[TEXT BLOCK]:
[FFmpeg-user] Why are PTS values different from what's expected?

Fri Apr 2 04:13:09 EEST 2021

Mark Filipak (ffmpeg) wrote
> On 2021-04-01 13:40, pdr0 wrote:
>> 
>> This zip file example has the original 24000/1001, weighted frame
>> blending
>> to 120000/1001, and decimation to 60000/1001 - is this something close to
>> what you had in mind ?
>> https://www.mediafire.com/file/qj819m3vctx4o4q/blends_example.zip/file
> 
> Thanks for that (...I wish I knew how you are making those...).
> convertfps_119.88(blends).mp4 actually looks to be the better choice for
> my 60Hz TV -- the TV is 
> interpolating well -- but I think the weighting could be tweaked (which is
> something I planned to do 
> once my filter complex was working properly).

I'm using avisynth ,because it has preset functions for everything. e.g.
ConvertFPS does blended framerate conversions. It's 1 line.  ie. You don't
have to break it down into select, merge, interleave - but I'll post a
vapoursynth template for you to reproduce it , and you can experiment with
different weights - since you've used vapoursynth before, and you won't be
bothered by PTS issues or frames out of order

On a 60Hz display, those two files should look identical from the way it was
made. The 60Hz display only displays every 2nd frame on the 120000/1001 fps
video. 

Mark Filipak (ffmpeg) wrote
> On 2021-04-01 13:40, pdr0 wrote:
>> Mark Filipak (ffmpeg) wrote
>>> What I'm trying to do is make a 120000/1001fps cfr in which each frame
>>> is
>>> a proportionally weighted
>>> pixel mix of the 24 picture-per-second original:
>>> AAAAA AAAAB AAABB AABBB ABBBB.

[DATASET EXCERPTS]:
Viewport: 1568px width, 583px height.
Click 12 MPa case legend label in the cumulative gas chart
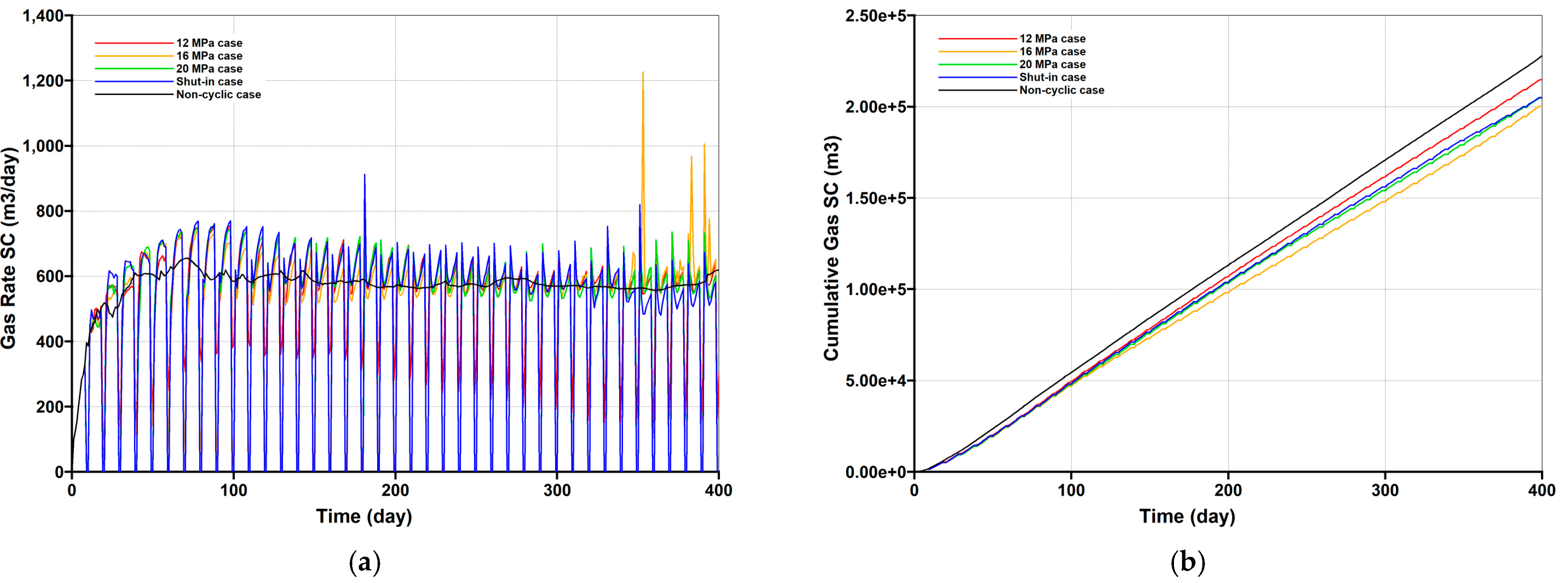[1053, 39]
---
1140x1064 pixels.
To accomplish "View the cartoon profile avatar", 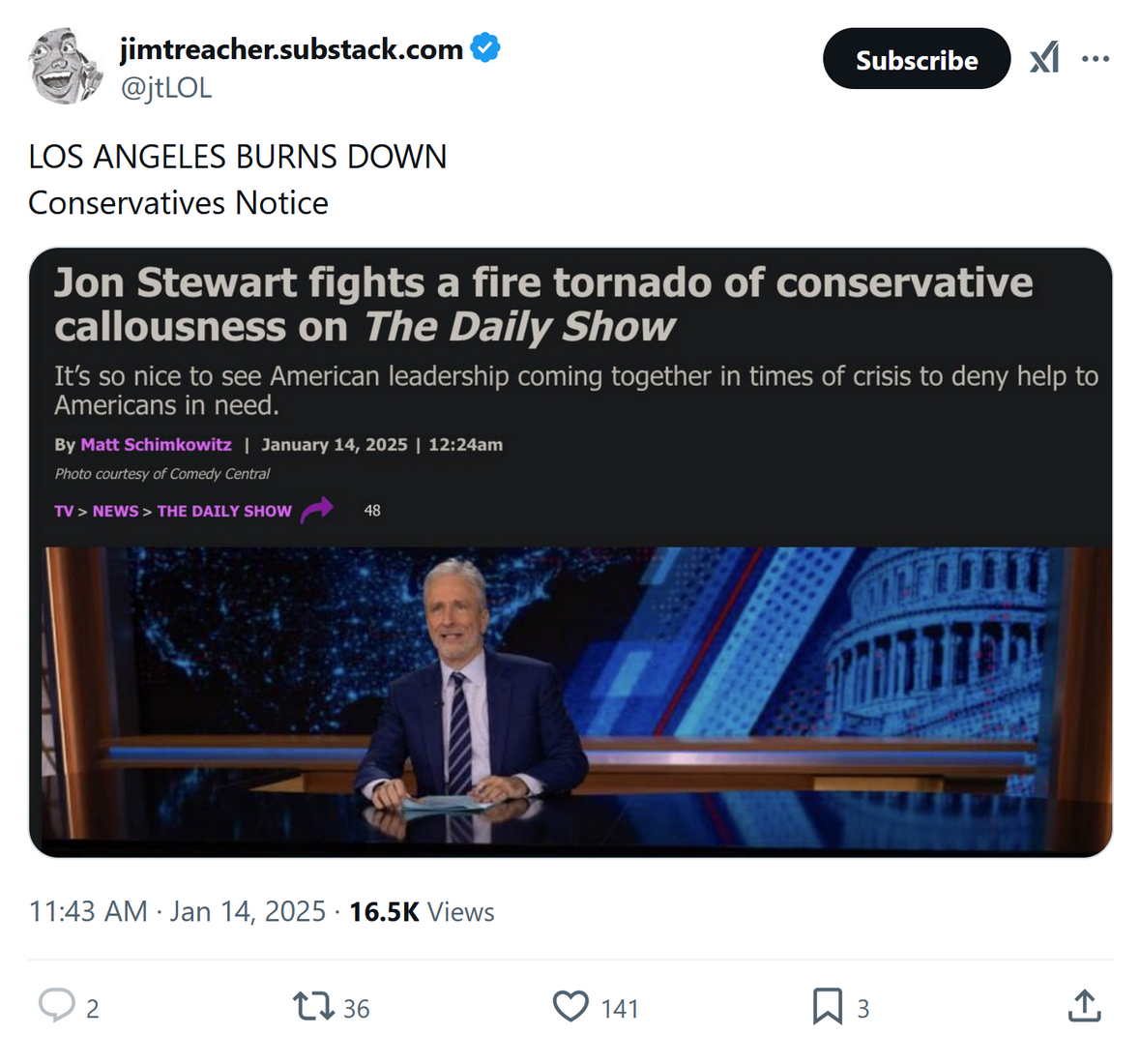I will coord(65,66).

[SET EXERCISE 1]: Rewrite the PTS forum thread starting at "[FFmpeg-user] Why are" and ending at "had in mind ?", putting "frame dropping" in place of "decimation".
[SET EXERCISE 2]: According to the PTS forum thread, what does a 60Hz display do with the 120000/1001 fps video?

[EXERCISE RESULT 1]:
[FFmpeg-user] Why are PTS values different from what's expected?

Fri Apr 2 04:13:09 EEST 2021

Mark Filipak (ffmpeg) wrote
> On 2021-04-01 13:40, pdr0 wrote:
>> 
>> This zip file example has the original 24000/1001, weighted frame
>> blending
>> to 120000/1001, and frame dropping to 60000/1001 - is this something close to
>> what you had in mind ?

[EXERCISE RESULT 2]: It displays only every 2nd frame.